ACTIVITY – Work out how many lines in the records include the word "resolution", then answer with nothing but that number.

DATA LISTING –
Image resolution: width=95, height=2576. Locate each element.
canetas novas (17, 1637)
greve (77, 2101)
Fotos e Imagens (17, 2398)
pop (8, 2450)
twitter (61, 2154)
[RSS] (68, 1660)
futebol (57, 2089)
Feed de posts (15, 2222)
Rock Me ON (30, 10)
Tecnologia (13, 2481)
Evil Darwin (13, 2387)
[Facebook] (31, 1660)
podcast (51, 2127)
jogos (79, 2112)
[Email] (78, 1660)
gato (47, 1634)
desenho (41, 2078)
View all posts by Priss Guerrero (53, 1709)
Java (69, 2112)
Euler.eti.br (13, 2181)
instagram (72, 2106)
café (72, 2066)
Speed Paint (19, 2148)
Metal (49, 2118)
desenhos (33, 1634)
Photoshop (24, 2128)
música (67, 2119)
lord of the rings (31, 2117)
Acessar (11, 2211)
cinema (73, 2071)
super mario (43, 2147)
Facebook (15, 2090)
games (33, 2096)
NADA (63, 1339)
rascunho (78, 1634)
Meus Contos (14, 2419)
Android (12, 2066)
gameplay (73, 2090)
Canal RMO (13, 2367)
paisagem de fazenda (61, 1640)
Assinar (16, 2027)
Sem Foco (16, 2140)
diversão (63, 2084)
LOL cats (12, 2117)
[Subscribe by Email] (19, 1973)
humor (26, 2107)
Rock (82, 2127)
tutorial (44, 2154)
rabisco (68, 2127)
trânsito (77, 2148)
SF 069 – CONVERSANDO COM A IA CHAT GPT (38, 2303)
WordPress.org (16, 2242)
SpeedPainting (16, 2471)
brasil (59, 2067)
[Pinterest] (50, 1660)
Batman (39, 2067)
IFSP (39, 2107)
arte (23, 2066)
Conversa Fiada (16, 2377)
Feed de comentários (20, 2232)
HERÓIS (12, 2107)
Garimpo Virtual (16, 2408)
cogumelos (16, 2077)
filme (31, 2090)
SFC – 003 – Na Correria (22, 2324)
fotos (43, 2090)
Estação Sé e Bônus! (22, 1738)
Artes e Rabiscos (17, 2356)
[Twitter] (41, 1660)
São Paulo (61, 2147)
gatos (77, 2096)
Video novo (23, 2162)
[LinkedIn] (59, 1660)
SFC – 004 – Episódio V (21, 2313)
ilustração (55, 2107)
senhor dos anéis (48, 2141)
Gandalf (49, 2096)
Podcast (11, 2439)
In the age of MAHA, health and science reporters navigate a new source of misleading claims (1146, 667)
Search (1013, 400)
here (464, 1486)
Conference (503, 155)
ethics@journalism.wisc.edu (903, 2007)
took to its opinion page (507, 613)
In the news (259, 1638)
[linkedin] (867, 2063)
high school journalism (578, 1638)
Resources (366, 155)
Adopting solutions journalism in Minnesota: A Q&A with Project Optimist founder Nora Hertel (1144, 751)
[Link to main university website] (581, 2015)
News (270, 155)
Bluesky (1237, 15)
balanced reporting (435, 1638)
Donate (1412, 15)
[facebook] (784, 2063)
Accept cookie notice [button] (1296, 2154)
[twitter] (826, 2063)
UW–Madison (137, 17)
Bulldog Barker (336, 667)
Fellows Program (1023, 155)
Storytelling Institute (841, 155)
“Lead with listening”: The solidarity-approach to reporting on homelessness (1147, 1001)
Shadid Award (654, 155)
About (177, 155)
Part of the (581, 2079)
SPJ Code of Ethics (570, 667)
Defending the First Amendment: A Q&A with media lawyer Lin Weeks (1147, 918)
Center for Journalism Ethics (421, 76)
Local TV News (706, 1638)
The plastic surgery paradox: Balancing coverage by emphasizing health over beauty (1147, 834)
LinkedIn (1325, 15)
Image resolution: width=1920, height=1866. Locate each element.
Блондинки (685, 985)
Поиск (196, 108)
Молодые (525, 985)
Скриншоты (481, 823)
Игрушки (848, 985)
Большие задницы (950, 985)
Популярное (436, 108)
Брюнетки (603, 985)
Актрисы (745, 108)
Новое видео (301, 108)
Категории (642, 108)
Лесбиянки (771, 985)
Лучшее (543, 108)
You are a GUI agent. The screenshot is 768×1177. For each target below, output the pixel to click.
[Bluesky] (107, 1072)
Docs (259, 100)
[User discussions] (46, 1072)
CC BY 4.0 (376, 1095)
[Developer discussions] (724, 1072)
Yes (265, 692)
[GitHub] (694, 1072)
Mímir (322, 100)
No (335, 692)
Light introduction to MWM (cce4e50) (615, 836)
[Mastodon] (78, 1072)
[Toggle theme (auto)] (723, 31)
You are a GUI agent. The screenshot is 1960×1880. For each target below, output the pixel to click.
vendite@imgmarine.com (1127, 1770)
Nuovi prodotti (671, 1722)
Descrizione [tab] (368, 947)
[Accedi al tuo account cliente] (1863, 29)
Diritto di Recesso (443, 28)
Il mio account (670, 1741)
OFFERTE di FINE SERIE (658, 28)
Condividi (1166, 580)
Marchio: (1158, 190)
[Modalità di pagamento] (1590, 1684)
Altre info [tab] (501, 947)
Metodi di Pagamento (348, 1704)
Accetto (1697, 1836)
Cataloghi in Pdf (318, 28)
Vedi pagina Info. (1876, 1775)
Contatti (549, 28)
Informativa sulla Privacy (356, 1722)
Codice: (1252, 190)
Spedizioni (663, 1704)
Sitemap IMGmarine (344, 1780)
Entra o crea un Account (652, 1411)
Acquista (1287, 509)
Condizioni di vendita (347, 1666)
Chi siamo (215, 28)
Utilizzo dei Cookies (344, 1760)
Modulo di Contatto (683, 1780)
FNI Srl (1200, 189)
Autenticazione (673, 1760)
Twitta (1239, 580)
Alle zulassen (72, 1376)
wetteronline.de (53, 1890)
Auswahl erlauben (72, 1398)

SOLUTION – 2